Total timing    58:42

Paroles à l’absent

(d’après le cycle de poèmes de Jean-Frédéric Aubry (1882-1950) Paroles à l’absente, mis en musique par André Caplet en 1908.)

« Paroles à l’absent » rend hommage à la création musicale d’avant-guerre - si liée aux courants esthétiques, littéraires, chorégraphiques et picturaux de ses contemporains.

Encore empreinte d’une certaine insouciance, cette période voit se côtoyer de nombreux mouvements artistiques : l’art nouveau, le symbolisme, le fauvisme, ou encore l’expressionnisme.

À travers les yeux de femmes des années 1890 à 1920, ce programme se veut comme une sorte de voyage retraçant l‘esprit et les préoccupations d’une époque où tranquillité et douceur se mêlent, paradoxalement à la menace et à l’inquiétude. Les « Paroles à l’absent » sont ainsi des coups de pinceau, des cris du cœur, des photographies, des élans chorégraphiques, ou de douces prières, portés par des femmes…
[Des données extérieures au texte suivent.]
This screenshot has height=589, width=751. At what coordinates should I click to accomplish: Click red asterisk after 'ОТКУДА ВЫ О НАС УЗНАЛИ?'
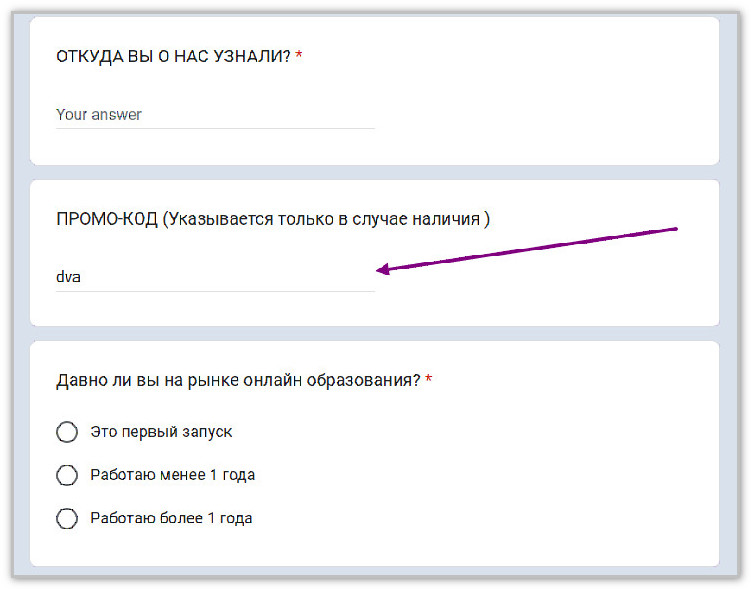[x=299, y=57]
De cette émulation nait une esthétique musicale basée sur l’exaltation de la nature et de ses couleurs, un imaginaire tantôt orientaliste ou tantôt antique, l’évocation d’un mysticisme et d’une certaine « religiosité », dans un esprit souvent joyeux, naïf, ou mélancolique.
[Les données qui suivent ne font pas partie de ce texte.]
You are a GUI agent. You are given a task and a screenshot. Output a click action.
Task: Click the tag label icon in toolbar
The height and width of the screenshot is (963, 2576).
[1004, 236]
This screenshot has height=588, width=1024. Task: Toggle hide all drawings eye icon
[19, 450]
Les œuvres choisies ici portent toutes un caractère éminemment féminin: écrites pour voix de femmes, donnant voix à la prière d’une femme esseulée, célébrant une nature prenant la forme de muses, composées par une femme, célébrant l’union ou rendant hommage à celle qui meurt…

Les paroles de l'absent

Odilon Redon - La dame aux fleurs — 1890-95

Tandis que se développent des compagnies de danse ou de théâtre de femmes, ces œuvres - qui coïncident avec les premières heures des « suffragettes » - annoncent par ailleurs une certaine libération du corps ; d'où bien sûr la symbolique très forte du choix d’un programme musical exécuté entièrement par des artistes féminines, chanteuses et instrumentistes.
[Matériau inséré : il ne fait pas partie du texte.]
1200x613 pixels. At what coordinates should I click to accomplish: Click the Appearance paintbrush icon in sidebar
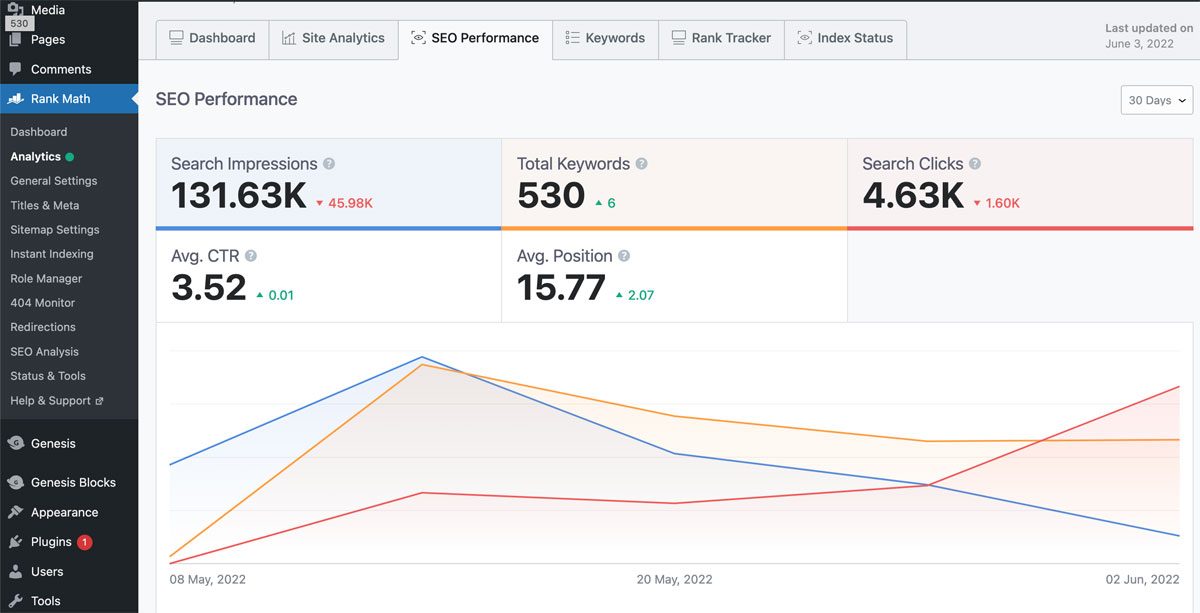pos(15,512)
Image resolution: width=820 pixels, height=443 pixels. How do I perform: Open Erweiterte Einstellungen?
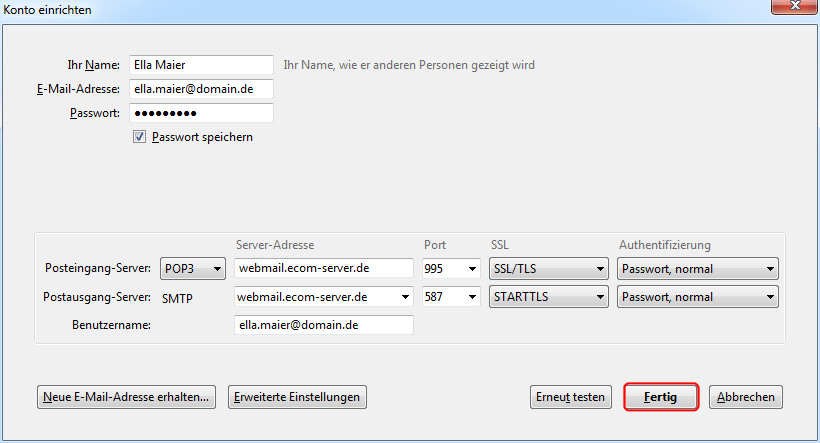tap(297, 397)
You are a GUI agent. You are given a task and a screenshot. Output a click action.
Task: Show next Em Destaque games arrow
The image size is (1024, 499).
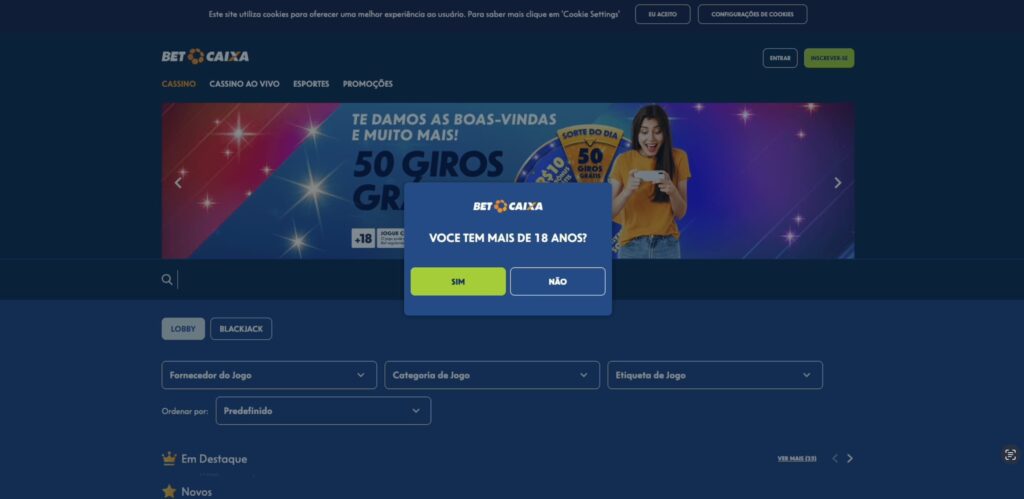[850, 459]

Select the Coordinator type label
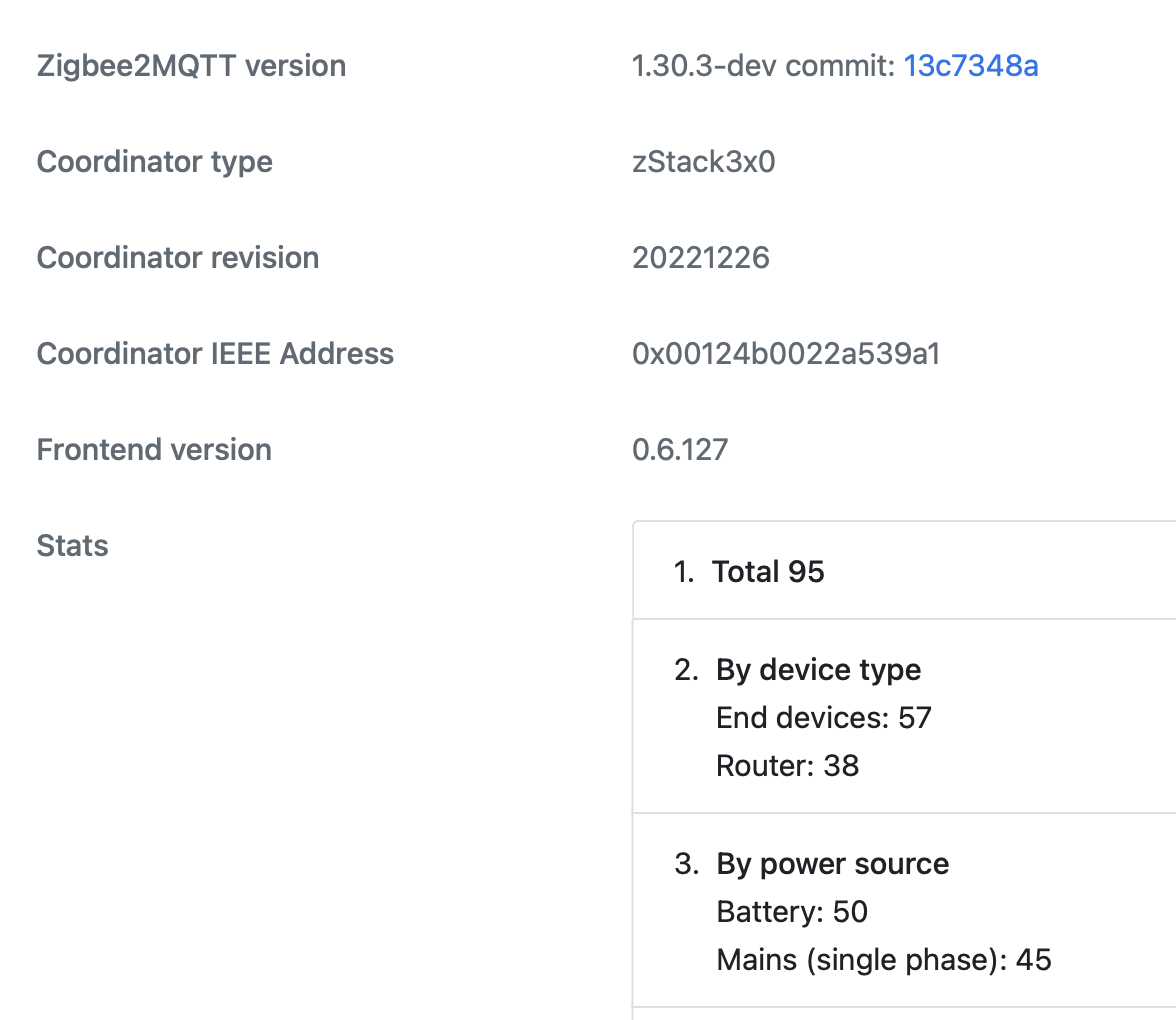click(x=154, y=161)
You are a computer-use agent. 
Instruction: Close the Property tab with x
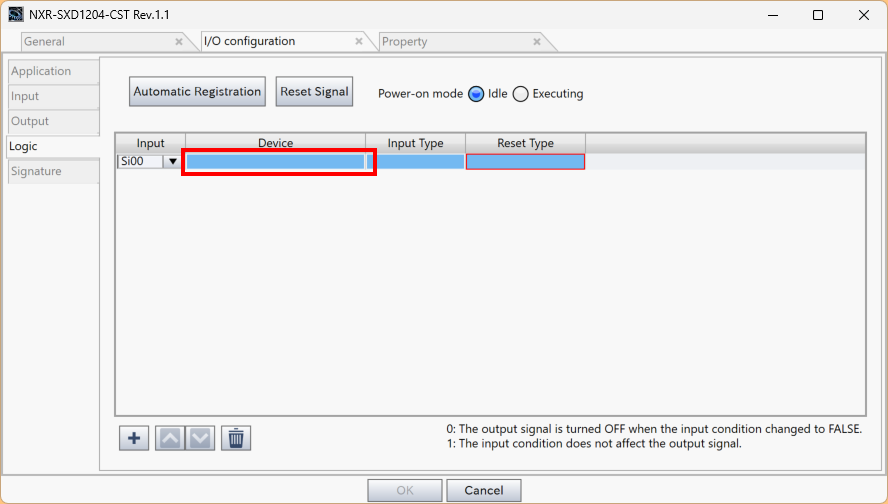537,41
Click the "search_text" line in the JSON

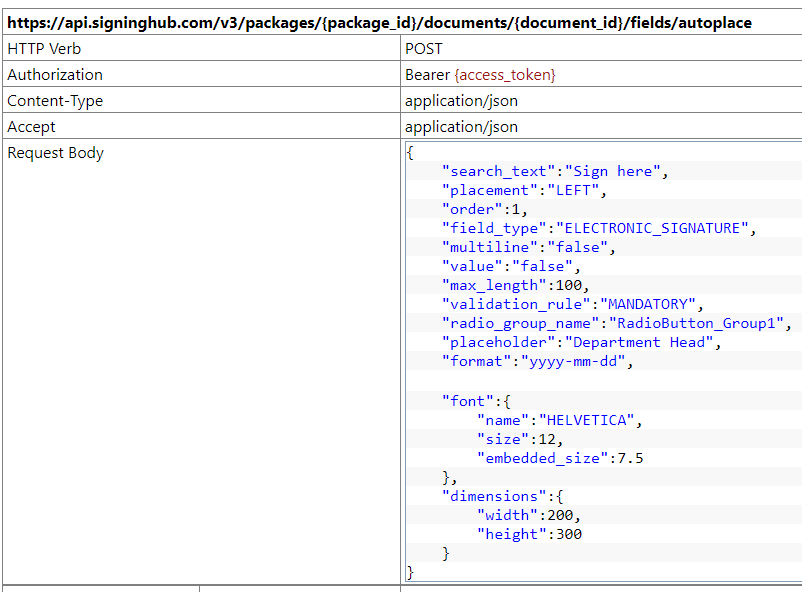pyautogui.click(x=554, y=171)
Les voix, à la fois douces et charnelles, se fondent parfaitement dans le son feutré et intimiste du quatuor à cordes en boyaux (comme c’était le cas à l’époque), ainsi qu'à la légèreté et la clarté du toucher du piano Erard de 1897.


Dans ce contexte, la compositrice Lili Boulanger (1893-1918) - première femme à remporter le Grand prix de Rome en 1913 - était incontournable.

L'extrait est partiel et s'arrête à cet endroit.